EXERCISE DATA>

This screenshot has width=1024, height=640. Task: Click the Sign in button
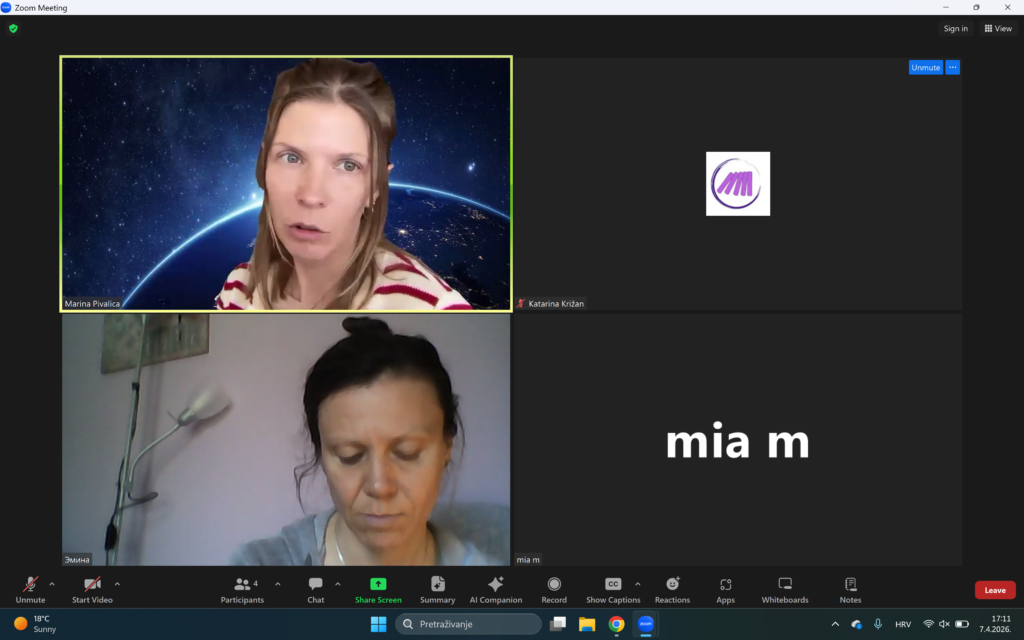(955, 29)
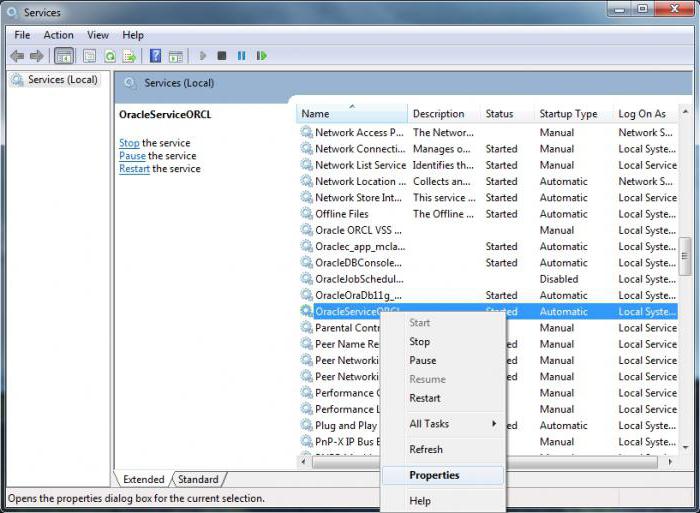The height and width of the screenshot is (513, 700).
Task: Click the green Refresh toolbar icon
Action: [110, 56]
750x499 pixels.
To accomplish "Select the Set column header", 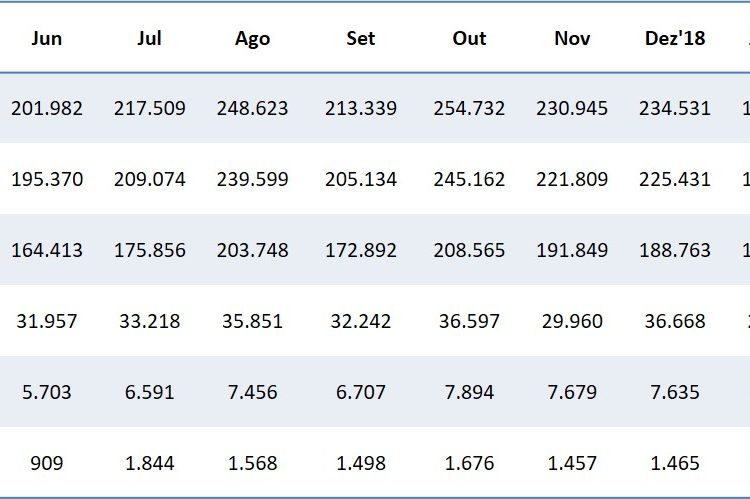I will coord(360,39).

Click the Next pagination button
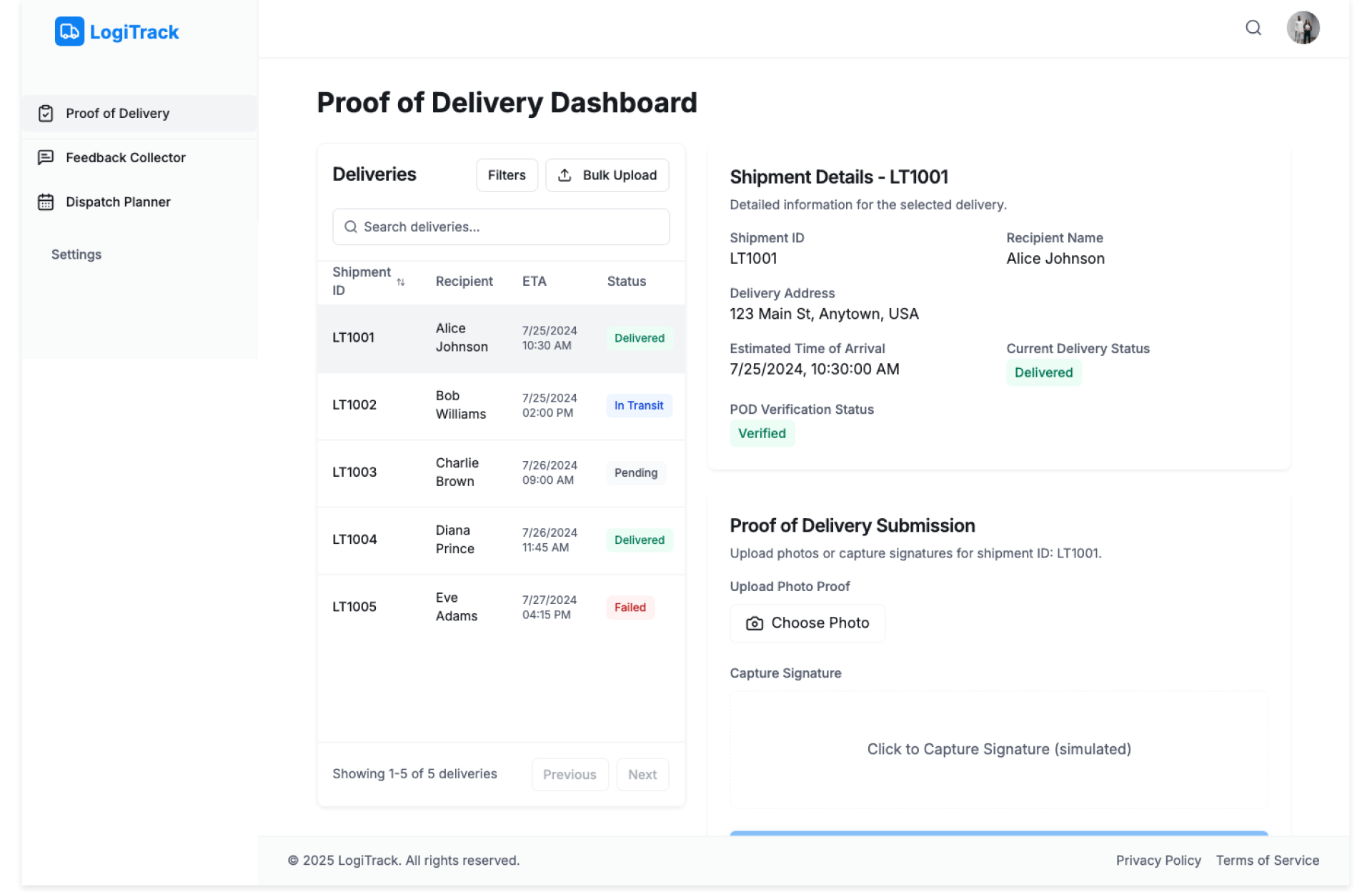tap(642, 774)
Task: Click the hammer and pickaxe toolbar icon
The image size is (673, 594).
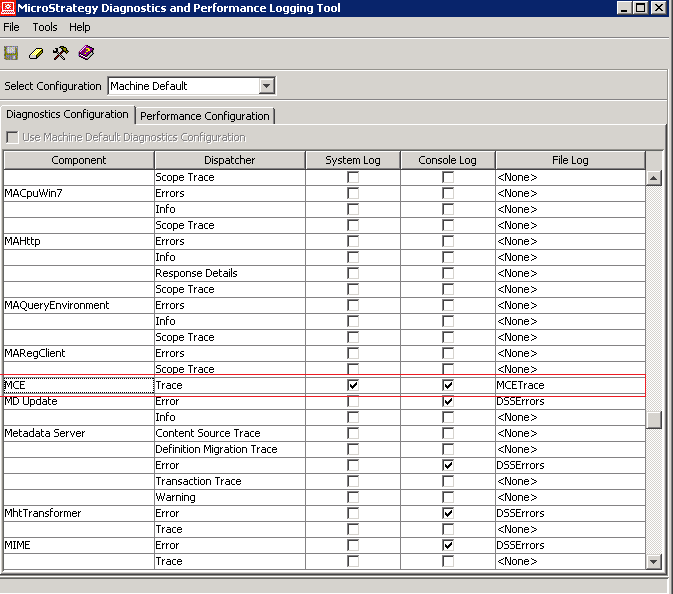Action: tap(60, 53)
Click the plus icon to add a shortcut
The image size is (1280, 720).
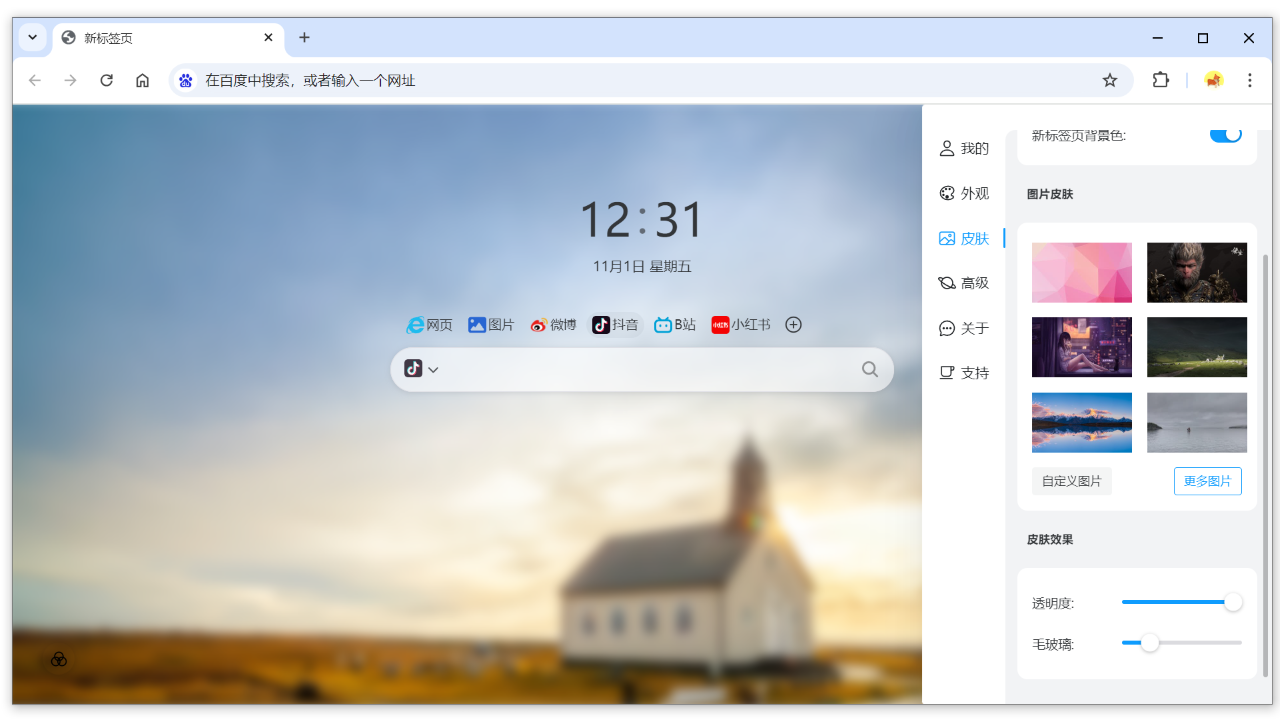point(793,324)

PROBLEM STATEMENT> Which lines above contain the string "button"? Show each one in full.

WORKED ANSWER>
This screenshot has width=1024, height=640. Task: Click the Sign in button
Click the Next pagination button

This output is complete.